Kenyan Goverment Says besieged West Gate mall Is Under Control

Keny’s interior ministry has announced that troops are “in control” of the Westgate shopping mall in Nairobi, with all the hostages believed to have been freed after a deadly siege that killed at least 62 people.
A government spokesman told AFP news agency that the three-day-long siege was close to being declared over. He said special forces combing the building were no longer encountering any resistance.
“Our special forces are inside the building checking the rooms.
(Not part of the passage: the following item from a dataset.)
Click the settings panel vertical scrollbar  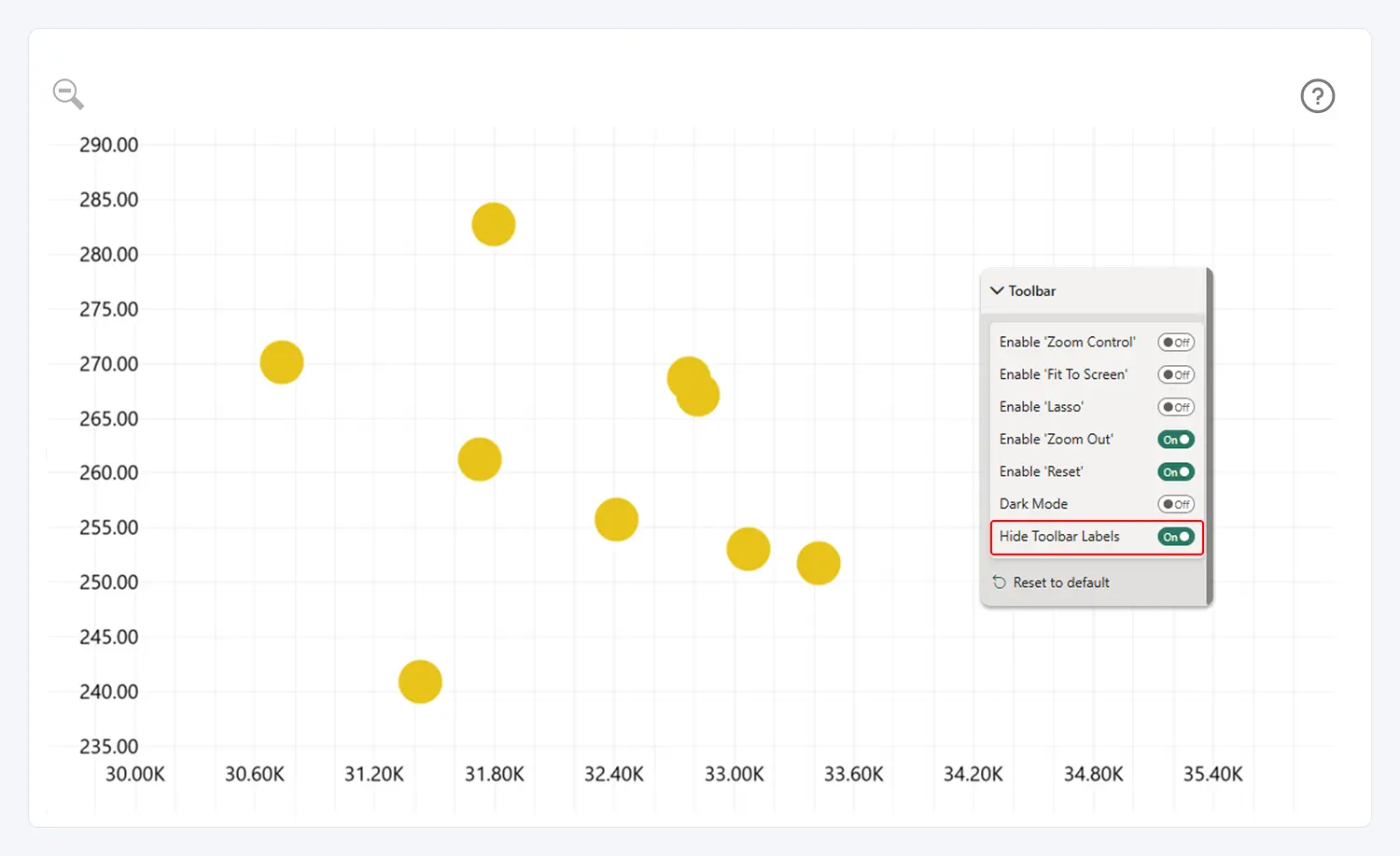(x=1210, y=437)

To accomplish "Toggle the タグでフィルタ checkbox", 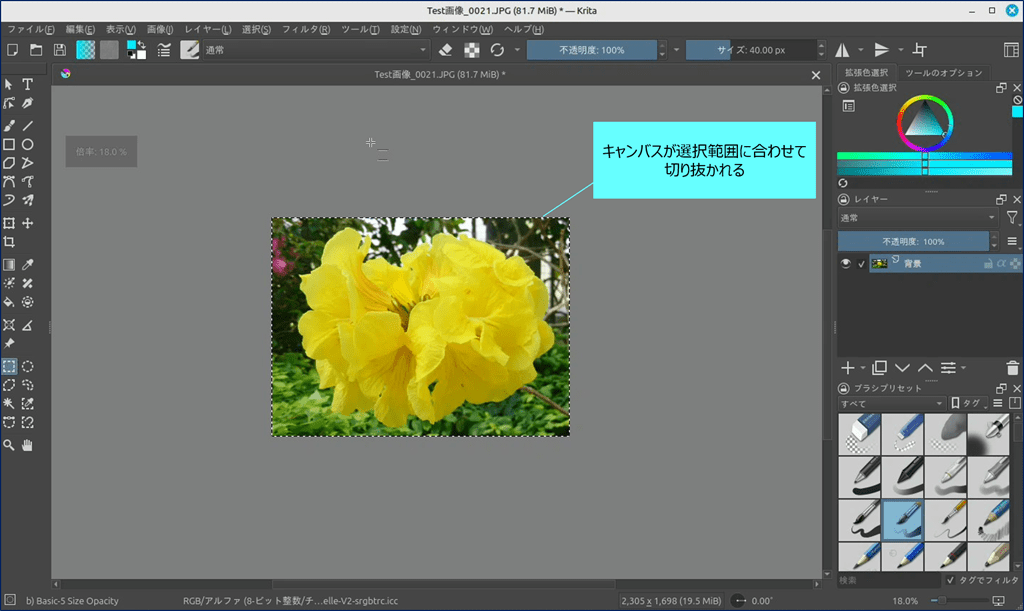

We think that everyone, the hostages, have been evacuated, but we don’t want to take any chances,” Manoah Esipisu, a government spokesman, said.
“We’re in control of Westgate,” the interior ministry said in a message on Twitter.
Somali armed group, al-Shabab, has claimed responsibility for the deadly attack that has also left almost 200 wounded.
Kenya’s foreign minister, Amina Mohamed, discusses the attacks in an exclusive interview
But in an exclusive interviewon Monday, Kenya’s Foreign Minister Amina Mohamed told Al Jazeera that that al-Qaeda was responsible for the attack.
Al-Shabab was not acting alone and that it was part of an international terrorism campaign, Mohamed said.
She said that about 20 gunmen and women were behind the attack, and that both the victims and perpetrators came from a variety of nationalities.
In a speech on Monday, the Somali president, Hassan Sheikh Mohamud, described Shabab as a threat to the world.
“They are a threat to the continent of Africa, and the world at large,” he said.
‘Despicable and beastly’
Al-Shabab and al-Qaeda announced their alliance in in February last year, and Abu Omar, a Somali-a-based al-Shabab commander, confirmed in an interview with Al Jazeerathat his group is taking orders from al-Qaeda.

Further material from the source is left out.